#### WHAT YOU NEED TO DO:
Using the entries below, write out the line with "Instruction: Click the 死神のピアス", the line with "Task: Click the 소재 : 도자재 text", and every line in between, exactly as each is written.

MATERIALS PROVIDED section start

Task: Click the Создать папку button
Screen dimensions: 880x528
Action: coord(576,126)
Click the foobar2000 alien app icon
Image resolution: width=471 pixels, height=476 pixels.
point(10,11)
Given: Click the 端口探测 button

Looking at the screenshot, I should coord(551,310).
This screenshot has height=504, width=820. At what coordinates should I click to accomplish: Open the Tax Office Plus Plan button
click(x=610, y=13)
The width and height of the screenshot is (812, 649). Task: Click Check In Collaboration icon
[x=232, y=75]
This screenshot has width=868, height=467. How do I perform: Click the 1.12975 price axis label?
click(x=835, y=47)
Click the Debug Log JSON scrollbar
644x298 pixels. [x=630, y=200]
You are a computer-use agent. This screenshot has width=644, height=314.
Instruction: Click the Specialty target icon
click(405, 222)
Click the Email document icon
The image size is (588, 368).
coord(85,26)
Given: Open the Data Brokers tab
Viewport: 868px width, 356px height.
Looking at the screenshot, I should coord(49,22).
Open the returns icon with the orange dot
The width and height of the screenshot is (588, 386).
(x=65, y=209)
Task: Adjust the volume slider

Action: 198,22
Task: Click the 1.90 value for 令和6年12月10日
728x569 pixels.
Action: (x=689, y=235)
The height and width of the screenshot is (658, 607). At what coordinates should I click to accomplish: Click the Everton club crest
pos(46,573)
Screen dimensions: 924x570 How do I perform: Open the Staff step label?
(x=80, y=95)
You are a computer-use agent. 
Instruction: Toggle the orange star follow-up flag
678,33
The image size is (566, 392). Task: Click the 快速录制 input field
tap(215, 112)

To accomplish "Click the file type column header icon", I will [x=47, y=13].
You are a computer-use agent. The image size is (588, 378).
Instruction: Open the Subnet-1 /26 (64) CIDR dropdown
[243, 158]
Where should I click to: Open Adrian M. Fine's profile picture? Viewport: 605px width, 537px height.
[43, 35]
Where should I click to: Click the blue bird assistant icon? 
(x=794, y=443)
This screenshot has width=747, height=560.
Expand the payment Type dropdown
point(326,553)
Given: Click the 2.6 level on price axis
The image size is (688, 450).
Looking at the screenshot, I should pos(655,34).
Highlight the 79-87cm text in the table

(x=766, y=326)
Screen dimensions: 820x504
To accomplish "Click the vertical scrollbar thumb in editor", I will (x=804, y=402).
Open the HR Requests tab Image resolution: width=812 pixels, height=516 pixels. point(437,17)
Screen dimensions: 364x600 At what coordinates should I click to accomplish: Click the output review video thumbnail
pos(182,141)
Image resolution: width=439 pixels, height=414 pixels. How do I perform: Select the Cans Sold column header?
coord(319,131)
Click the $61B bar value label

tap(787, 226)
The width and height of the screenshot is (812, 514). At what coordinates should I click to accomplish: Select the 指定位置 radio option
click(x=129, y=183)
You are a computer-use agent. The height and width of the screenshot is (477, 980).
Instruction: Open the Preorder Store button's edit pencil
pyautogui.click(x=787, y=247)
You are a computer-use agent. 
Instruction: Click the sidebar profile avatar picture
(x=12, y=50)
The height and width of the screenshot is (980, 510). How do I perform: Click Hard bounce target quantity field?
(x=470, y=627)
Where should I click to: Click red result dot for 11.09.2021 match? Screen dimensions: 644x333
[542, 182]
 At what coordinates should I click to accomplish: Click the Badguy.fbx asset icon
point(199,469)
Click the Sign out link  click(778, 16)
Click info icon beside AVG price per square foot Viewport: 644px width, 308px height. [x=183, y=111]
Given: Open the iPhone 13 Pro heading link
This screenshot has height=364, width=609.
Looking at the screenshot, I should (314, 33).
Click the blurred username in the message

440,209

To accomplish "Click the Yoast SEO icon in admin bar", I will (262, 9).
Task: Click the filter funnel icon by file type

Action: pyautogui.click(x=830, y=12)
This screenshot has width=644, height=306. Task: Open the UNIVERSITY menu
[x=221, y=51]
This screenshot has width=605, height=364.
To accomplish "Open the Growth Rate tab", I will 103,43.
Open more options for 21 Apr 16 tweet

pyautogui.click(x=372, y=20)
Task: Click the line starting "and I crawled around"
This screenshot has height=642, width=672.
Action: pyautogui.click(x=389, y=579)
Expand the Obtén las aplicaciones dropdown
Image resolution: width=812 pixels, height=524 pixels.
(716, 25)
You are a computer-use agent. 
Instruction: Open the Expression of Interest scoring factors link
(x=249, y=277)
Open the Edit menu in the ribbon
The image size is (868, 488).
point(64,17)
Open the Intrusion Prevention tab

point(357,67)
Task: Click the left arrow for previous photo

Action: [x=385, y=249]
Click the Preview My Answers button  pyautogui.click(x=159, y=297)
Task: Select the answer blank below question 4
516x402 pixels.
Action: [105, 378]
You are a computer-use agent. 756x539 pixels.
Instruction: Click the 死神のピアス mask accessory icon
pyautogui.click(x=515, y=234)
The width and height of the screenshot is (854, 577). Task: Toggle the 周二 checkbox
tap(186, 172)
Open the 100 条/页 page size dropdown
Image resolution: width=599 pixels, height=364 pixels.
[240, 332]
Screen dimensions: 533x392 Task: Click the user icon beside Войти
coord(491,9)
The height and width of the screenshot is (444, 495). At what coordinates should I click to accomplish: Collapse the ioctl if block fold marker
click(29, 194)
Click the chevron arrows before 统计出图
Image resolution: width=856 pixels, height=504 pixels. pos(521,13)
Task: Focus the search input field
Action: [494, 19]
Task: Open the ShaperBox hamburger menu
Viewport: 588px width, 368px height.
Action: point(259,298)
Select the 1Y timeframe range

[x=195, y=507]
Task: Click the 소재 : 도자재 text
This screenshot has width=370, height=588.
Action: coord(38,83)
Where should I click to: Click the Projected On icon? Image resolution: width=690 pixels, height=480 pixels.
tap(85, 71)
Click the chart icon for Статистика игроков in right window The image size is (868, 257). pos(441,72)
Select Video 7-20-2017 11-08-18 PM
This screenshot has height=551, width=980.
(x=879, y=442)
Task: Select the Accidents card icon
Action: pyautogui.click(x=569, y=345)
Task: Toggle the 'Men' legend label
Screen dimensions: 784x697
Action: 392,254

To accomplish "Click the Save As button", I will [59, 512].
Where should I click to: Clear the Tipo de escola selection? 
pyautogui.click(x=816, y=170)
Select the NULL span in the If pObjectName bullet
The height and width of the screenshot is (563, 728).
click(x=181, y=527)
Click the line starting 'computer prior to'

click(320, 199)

MATERIALS PROVIDED section end

#### SOLUTION TO THIS TASK:
Instruction: Click the 死神のピアス mask accessory icon
pyautogui.click(x=515, y=234)
The width and height of the screenshot is (854, 577). Task: Toggle the 周二 checkbox
tap(186, 172)
Open the 100 条/页 page size dropdown
Image resolution: width=599 pixels, height=364 pixels.
[240, 332]
Screen dimensions: 533x392 Task: Click the user icon beside Войти
coord(491,9)
The height and width of the screenshot is (444, 495). At what coordinates should I click to accomplish: Collapse the ioctl if block fold marker
click(29, 194)
Click the chevron arrows before 统计出图
Image resolution: width=856 pixels, height=504 pixels. pos(521,13)
Task: Focus the search input field
Action: [494, 19]
Task: Open the ShaperBox hamburger menu
Viewport: 588px width, 368px height.
Action: point(259,298)
Select the 1Y timeframe range

[x=195, y=507]
Task: Click the 소재 : 도자재 text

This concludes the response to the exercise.